▸ **Work order**: Find the line containing "Click the Zoom to Page Height icon" in the entries below. Restate it and each line after it, word for word, up to and including the line containing "Task: Click the image icon on Add Image".

▸ **Data for processing**:

══════════

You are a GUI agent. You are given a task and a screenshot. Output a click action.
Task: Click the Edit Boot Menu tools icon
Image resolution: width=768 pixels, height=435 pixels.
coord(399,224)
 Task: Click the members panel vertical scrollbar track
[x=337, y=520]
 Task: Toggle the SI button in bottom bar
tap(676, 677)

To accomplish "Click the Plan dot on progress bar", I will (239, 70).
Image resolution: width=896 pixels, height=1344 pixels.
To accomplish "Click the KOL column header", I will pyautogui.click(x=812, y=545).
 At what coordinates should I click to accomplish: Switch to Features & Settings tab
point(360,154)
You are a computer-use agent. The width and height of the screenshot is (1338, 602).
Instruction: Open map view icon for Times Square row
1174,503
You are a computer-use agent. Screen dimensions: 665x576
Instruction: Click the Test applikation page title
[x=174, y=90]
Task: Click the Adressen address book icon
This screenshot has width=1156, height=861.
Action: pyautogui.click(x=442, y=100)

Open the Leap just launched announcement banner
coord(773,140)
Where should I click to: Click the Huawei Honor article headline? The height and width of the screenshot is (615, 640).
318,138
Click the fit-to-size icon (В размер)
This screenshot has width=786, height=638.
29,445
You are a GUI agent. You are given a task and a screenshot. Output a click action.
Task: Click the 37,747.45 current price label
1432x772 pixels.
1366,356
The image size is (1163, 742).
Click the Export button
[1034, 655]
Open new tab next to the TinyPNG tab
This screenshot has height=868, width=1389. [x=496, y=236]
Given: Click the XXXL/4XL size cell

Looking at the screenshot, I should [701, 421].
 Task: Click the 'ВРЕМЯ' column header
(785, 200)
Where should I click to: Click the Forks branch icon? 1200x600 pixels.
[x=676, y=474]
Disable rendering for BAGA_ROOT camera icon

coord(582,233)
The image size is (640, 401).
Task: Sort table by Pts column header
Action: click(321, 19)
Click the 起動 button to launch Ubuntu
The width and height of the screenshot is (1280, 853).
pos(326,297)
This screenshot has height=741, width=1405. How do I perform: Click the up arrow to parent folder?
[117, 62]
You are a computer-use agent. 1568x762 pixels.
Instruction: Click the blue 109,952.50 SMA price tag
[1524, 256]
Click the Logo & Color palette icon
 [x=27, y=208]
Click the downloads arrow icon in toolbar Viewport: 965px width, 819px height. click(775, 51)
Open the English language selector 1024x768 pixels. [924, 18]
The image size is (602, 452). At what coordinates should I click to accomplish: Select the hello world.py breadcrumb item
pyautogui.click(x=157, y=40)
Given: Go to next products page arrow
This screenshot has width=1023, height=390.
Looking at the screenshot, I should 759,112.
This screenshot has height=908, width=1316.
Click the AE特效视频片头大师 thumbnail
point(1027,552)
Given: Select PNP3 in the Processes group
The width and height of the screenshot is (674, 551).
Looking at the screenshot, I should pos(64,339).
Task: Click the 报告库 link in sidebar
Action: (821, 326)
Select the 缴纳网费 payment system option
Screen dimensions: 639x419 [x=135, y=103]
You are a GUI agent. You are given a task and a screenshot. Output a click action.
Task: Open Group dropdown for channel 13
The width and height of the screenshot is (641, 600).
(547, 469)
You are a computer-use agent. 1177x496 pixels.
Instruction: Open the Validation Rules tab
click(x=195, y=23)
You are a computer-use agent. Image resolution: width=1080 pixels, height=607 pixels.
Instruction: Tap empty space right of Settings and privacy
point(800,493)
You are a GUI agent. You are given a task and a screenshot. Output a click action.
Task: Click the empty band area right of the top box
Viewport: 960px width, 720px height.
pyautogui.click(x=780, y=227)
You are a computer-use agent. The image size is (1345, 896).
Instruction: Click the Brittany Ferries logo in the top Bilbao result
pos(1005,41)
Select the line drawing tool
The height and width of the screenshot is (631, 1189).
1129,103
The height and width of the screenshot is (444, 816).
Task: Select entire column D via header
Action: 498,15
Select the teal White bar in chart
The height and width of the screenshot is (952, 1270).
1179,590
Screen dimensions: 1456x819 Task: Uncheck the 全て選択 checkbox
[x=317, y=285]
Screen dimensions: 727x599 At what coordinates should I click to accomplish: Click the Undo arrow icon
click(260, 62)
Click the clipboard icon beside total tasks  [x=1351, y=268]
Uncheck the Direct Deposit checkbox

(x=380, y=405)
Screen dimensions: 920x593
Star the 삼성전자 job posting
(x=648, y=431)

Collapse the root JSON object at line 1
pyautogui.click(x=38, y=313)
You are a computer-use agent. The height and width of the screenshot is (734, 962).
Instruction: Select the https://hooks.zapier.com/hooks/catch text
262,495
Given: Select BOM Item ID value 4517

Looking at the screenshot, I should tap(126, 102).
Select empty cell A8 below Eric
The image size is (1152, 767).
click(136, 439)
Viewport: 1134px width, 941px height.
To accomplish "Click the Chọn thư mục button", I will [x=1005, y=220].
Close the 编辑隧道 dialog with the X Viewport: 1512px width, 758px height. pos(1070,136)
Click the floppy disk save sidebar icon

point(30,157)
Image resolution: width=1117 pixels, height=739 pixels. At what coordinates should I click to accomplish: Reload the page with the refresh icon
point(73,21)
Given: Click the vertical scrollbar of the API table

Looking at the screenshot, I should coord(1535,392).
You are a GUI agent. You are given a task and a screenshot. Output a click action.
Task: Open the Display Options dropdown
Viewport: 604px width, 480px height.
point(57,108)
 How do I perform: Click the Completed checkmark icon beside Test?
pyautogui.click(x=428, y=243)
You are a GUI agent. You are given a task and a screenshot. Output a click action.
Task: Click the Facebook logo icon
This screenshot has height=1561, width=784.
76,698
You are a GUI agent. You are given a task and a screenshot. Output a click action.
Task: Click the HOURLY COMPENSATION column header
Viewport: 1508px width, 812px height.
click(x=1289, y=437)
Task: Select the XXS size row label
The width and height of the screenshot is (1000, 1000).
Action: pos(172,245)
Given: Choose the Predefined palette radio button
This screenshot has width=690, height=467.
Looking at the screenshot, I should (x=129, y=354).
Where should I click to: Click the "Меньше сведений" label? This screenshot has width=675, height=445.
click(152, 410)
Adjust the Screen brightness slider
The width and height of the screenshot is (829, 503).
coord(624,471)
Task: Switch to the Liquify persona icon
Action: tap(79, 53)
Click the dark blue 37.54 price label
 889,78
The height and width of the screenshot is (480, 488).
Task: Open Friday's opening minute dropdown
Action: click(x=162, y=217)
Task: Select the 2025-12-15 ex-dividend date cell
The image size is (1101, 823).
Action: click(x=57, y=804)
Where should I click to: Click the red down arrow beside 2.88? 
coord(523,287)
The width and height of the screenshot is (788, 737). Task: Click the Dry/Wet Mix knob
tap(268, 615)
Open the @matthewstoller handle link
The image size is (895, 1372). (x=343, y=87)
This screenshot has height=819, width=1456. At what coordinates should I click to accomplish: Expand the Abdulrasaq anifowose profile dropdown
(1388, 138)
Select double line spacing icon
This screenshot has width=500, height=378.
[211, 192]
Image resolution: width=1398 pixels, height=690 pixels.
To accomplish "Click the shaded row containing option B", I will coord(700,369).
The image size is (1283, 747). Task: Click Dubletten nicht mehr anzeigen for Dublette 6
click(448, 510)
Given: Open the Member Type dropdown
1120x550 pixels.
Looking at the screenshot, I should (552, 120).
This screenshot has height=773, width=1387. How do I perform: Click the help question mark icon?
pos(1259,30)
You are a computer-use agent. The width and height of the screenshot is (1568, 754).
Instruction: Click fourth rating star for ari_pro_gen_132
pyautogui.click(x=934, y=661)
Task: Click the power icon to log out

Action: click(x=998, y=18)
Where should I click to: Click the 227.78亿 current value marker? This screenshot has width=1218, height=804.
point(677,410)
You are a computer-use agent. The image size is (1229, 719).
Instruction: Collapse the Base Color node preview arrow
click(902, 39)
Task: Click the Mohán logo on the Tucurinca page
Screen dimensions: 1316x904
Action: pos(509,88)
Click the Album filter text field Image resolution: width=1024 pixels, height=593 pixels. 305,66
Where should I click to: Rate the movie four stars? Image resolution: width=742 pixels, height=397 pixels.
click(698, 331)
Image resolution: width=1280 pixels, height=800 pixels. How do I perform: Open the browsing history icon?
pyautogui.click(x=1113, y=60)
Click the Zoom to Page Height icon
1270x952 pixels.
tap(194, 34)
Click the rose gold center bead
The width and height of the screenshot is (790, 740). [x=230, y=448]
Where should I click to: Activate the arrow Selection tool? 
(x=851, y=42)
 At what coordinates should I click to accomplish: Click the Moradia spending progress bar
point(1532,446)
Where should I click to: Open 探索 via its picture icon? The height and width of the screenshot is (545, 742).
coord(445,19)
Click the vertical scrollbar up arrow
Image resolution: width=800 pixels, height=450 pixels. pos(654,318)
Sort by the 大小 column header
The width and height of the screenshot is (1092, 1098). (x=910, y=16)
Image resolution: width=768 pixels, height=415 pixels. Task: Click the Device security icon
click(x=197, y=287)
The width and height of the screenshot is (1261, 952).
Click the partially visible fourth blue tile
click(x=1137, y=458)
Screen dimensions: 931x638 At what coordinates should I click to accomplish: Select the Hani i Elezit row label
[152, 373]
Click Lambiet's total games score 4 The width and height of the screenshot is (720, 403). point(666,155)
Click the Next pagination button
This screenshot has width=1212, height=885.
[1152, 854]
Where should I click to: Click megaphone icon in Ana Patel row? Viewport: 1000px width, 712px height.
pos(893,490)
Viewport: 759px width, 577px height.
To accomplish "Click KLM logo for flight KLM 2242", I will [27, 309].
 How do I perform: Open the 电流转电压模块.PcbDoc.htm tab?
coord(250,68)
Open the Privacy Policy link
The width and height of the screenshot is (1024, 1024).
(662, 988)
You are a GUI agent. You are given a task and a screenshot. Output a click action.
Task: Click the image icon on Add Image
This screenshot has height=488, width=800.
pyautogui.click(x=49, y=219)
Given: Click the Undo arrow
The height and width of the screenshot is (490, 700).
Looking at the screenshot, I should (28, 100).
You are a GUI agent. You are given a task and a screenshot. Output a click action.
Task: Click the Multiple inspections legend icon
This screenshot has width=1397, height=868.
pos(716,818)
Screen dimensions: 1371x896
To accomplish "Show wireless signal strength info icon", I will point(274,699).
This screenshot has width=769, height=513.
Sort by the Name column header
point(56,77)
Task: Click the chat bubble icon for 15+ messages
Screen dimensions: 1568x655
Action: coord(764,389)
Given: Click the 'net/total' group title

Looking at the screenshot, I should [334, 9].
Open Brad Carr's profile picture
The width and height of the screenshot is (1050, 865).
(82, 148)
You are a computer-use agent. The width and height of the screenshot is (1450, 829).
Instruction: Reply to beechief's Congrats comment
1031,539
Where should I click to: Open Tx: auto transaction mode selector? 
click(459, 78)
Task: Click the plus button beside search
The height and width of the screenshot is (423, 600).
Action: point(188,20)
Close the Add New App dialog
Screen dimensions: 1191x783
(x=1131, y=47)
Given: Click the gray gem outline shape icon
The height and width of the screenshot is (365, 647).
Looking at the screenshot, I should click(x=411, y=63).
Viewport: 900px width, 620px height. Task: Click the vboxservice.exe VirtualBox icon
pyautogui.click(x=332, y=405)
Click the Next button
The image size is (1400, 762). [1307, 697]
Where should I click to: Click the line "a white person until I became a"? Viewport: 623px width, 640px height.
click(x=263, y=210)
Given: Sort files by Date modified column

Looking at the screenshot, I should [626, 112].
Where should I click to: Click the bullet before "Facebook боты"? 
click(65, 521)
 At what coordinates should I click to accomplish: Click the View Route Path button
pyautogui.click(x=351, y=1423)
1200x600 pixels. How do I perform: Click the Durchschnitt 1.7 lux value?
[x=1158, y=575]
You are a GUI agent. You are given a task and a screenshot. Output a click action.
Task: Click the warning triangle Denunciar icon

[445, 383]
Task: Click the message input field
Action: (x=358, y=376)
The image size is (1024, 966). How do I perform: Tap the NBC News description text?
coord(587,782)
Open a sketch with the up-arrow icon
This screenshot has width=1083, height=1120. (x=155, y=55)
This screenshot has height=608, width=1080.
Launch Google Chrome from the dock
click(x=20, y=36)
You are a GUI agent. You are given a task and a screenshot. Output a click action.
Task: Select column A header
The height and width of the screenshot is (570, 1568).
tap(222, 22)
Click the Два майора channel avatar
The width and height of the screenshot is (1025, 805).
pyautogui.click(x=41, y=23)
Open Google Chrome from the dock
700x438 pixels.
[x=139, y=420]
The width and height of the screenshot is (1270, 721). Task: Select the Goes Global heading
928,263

══════════

▸ **Solution for this task**:
Click the Zoom to Page Height icon
1270x952 pixels.
tap(194, 34)
Click the rose gold center bead
The width and height of the screenshot is (790, 740). [x=230, y=448]
Where should I click to: Activate the arrow Selection tool? 
(x=851, y=42)
 At what coordinates should I click to accomplish: Click the Moradia spending progress bar
point(1532,446)
Where should I click to: Open 探索 via its picture icon? The height and width of the screenshot is (545, 742).
coord(445,19)
Click the vertical scrollbar up arrow
Image resolution: width=800 pixels, height=450 pixels. pos(654,318)
Sort by the 大小 column header
The width and height of the screenshot is (1092, 1098). (x=910, y=16)
Image resolution: width=768 pixels, height=415 pixels. Task: Click the Device security icon
click(x=197, y=287)
The width and height of the screenshot is (1261, 952).
Click the partially visible fourth blue tile
click(x=1137, y=458)
Screen dimensions: 931x638 At what coordinates should I click to accomplish: Select the Hani i Elezit row label
[152, 373]
Click Lambiet's total games score 4 The width and height of the screenshot is (720, 403). point(666,155)
Click the Next pagination button
This screenshot has width=1212, height=885.
[1152, 854]
Where should I click to: Click megaphone icon in Ana Patel row? Viewport: 1000px width, 712px height.
pos(893,490)
Viewport: 759px width, 577px height.
To accomplish "Click KLM logo for flight KLM 2242", I will [27, 309].
 How do I perform: Open the 电流转电压模块.PcbDoc.htm tab?
coord(250,68)
Open the Privacy Policy link
The width and height of the screenshot is (1024, 1024).
(662, 988)
You are a GUI agent. You are given a task and a screenshot. Output a click action.
Task: Click the image icon on Add Image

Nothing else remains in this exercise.